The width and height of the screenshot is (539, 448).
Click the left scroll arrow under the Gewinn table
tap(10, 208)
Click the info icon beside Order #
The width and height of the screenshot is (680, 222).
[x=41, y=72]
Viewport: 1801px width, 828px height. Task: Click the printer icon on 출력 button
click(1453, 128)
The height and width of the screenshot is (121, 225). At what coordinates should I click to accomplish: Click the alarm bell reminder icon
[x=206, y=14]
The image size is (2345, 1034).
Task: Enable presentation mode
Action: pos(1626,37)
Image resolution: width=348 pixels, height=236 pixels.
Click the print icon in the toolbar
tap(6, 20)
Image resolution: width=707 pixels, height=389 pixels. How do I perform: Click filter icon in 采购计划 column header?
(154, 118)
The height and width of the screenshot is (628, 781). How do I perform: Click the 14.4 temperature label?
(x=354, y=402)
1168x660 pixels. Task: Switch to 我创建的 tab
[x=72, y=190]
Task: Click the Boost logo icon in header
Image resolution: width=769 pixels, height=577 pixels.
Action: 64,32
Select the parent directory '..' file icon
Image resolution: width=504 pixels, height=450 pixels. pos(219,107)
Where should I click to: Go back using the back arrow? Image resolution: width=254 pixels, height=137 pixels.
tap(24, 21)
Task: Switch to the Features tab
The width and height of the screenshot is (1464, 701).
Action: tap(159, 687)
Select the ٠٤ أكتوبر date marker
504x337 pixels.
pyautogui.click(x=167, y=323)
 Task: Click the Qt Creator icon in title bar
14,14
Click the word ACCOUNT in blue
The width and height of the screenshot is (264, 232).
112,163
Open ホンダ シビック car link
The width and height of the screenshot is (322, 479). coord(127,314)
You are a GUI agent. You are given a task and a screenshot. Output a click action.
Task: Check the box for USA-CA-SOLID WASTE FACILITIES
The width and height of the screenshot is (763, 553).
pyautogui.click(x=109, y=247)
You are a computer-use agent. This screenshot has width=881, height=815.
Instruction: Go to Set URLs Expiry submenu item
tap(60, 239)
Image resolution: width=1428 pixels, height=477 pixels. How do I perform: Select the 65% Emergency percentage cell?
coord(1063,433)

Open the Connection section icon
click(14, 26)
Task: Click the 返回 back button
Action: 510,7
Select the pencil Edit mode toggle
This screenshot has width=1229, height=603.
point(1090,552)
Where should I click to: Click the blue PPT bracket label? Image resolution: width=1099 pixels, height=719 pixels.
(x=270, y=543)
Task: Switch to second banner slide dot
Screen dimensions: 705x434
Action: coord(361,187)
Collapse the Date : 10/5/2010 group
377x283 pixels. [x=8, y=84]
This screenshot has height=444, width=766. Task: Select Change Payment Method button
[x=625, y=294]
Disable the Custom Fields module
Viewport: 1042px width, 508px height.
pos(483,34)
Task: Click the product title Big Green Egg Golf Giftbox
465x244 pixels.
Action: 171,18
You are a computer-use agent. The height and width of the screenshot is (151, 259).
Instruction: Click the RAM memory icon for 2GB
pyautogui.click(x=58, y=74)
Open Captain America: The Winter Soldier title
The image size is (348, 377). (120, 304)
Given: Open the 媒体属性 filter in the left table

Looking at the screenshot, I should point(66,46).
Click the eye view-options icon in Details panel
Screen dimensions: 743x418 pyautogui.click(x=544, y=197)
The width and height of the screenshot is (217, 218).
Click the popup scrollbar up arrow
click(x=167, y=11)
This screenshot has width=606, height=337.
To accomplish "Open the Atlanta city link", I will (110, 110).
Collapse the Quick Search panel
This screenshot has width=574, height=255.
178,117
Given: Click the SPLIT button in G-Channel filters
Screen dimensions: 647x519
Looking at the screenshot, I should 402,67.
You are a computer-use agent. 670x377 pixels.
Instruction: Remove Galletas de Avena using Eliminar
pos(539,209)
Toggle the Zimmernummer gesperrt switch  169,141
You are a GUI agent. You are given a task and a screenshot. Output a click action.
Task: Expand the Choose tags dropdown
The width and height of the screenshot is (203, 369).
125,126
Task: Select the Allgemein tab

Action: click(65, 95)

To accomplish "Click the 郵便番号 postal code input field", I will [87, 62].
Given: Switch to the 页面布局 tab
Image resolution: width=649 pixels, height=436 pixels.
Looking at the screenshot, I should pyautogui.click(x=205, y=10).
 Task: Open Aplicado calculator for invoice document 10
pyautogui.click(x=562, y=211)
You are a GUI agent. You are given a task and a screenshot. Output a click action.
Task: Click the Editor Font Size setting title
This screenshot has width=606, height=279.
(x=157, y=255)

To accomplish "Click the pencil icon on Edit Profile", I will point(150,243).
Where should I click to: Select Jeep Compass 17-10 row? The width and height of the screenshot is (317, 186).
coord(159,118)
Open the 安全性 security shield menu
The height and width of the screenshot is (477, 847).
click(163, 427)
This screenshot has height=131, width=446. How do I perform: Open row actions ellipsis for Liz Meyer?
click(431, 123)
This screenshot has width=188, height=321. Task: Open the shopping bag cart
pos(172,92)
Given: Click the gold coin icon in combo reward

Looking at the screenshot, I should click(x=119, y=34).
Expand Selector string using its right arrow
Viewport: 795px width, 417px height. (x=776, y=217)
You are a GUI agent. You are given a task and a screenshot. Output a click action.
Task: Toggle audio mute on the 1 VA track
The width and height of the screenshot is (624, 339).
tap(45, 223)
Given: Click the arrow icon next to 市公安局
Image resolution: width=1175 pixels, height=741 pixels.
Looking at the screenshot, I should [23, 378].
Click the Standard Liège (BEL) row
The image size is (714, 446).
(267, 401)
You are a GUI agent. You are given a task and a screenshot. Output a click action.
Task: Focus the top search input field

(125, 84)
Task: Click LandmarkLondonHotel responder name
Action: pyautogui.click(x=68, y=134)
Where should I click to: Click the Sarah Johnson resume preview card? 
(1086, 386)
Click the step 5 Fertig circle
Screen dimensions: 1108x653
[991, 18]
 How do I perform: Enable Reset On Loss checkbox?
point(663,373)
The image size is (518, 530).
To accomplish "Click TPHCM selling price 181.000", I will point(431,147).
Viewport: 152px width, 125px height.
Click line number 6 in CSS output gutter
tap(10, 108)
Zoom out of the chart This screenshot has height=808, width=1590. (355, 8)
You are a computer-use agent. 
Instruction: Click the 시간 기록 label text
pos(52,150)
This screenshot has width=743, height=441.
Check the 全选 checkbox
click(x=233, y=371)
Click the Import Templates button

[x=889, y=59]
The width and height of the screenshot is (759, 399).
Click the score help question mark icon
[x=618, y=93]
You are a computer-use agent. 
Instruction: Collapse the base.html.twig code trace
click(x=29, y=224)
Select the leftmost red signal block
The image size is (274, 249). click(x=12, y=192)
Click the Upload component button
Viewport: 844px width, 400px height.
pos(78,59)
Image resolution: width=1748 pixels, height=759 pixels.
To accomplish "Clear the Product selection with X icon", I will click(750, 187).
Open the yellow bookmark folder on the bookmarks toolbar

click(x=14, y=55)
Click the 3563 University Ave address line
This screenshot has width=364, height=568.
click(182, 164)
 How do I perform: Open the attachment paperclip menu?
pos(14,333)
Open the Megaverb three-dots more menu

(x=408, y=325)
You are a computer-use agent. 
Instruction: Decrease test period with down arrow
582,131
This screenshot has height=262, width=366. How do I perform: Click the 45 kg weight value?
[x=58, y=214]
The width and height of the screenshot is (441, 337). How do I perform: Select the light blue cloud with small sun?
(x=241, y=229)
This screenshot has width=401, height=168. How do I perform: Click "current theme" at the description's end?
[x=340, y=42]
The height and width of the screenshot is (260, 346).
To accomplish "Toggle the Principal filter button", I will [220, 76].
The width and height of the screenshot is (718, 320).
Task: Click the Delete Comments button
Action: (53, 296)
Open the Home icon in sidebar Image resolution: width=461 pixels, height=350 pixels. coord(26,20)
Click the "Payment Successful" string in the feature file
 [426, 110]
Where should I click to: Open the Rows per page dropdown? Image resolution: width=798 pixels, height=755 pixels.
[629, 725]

- [Exercise instructions] Please reproduce exactly the lines in the listing above from the one containing "Instruction: Click the 시간 기록 label text" through the one containing "The height and width of the screenshot is (260, 346).", both included, and nothing more.

- [Result of this task]
Instruction: Click the 시간 기록 label text
pos(52,150)
This screenshot has width=743, height=441.
Check the 全选 checkbox
click(x=233, y=371)
Click the Import Templates button

[x=889, y=59]
The width and height of the screenshot is (759, 399).
Click the score help question mark icon
[x=618, y=93]
You are a computer-use agent. 
Instruction: Collapse the base.html.twig code trace
click(x=29, y=224)
Select the leftmost red signal block
The image size is (274, 249). click(x=12, y=192)
Click the Upload component button
Viewport: 844px width, 400px height.
pos(78,59)
Image resolution: width=1748 pixels, height=759 pixels.
To accomplish "Clear the Product selection with X icon", I will click(750, 187).
Open the yellow bookmark folder on the bookmarks toolbar

click(x=14, y=55)
Click the 3563 University Ave address line
This screenshot has width=364, height=568.
click(182, 164)
 How do I perform: Open the attachment paperclip menu?
pos(14,333)
Open the Megaverb three-dots more menu

(x=408, y=325)
You are a computer-use agent. 
Instruction: Decrease test period with down arrow
582,131
This screenshot has height=262, width=366. How do I perform: Click the 45 kg weight value?
[x=58, y=214]
The width and height of the screenshot is (441, 337). How do I perform: Select the light blue cloud with small sun?
(x=241, y=229)
This screenshot has width=401, height=168. How do I perform: Click "current theme" at the description's end?
[x=340, y=42]
The height and width of the screenshot is (260, 346).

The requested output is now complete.